• [What you have to do] Instruction for the entries that follow: retype exactly the lines from the line with "Screen dimensions: 947x564" to the line with "Task: Launch the Copilot AI assistant", both included, and omit all others.

• [Data under study]
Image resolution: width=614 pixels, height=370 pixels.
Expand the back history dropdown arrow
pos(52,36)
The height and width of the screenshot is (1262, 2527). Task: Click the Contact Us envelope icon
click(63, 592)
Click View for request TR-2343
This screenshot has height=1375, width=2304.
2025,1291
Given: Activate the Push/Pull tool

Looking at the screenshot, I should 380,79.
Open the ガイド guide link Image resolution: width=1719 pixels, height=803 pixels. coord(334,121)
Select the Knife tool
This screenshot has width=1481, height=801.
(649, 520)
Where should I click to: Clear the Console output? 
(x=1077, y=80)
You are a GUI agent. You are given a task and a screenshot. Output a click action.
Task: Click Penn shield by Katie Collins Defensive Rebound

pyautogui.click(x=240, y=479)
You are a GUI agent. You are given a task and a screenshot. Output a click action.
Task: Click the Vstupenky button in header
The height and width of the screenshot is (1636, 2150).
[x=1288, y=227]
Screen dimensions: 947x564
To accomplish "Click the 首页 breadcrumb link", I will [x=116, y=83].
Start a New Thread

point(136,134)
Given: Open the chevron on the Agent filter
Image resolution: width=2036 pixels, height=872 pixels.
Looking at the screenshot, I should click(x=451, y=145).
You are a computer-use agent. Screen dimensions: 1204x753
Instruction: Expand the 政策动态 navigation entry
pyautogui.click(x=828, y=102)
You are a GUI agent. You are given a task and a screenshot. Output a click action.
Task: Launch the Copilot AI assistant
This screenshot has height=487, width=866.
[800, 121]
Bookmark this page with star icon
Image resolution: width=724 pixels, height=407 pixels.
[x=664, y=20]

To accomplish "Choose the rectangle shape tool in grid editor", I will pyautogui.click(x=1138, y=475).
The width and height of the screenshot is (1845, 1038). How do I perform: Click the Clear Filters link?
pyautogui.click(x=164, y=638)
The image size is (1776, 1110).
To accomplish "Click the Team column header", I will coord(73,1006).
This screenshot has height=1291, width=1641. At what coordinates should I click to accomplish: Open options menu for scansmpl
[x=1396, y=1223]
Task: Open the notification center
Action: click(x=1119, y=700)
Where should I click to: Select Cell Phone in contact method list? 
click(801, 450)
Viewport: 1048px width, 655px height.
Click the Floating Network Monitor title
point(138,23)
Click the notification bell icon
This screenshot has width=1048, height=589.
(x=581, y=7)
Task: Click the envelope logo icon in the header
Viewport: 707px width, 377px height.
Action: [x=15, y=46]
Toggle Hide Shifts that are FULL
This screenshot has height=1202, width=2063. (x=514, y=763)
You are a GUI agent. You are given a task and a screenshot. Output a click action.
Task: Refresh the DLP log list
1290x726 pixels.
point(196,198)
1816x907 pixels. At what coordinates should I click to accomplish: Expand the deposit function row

• [Result]
Screen dimensions: 947x564
To accomplish "Click the 首页 breadcrumb link", I will [x=116, y=83].
Start a New Thread

point(136,134)
Given: Open the chevron on the Agent filter
Image resolution: width=2036 pixels, height=872 pixels.
Looking at the screenshot, I should click(x=451, y=145).
You are a computer-use agent. Screen dimensions: 1204x753
Instruction: Expand the 政策动态 navigation entry
pyautogui.click(x=828, y=102)
You are a GUI agent. You are given a task and a screenshot. Output a click action.
Task: Launch the Copilot AI assistant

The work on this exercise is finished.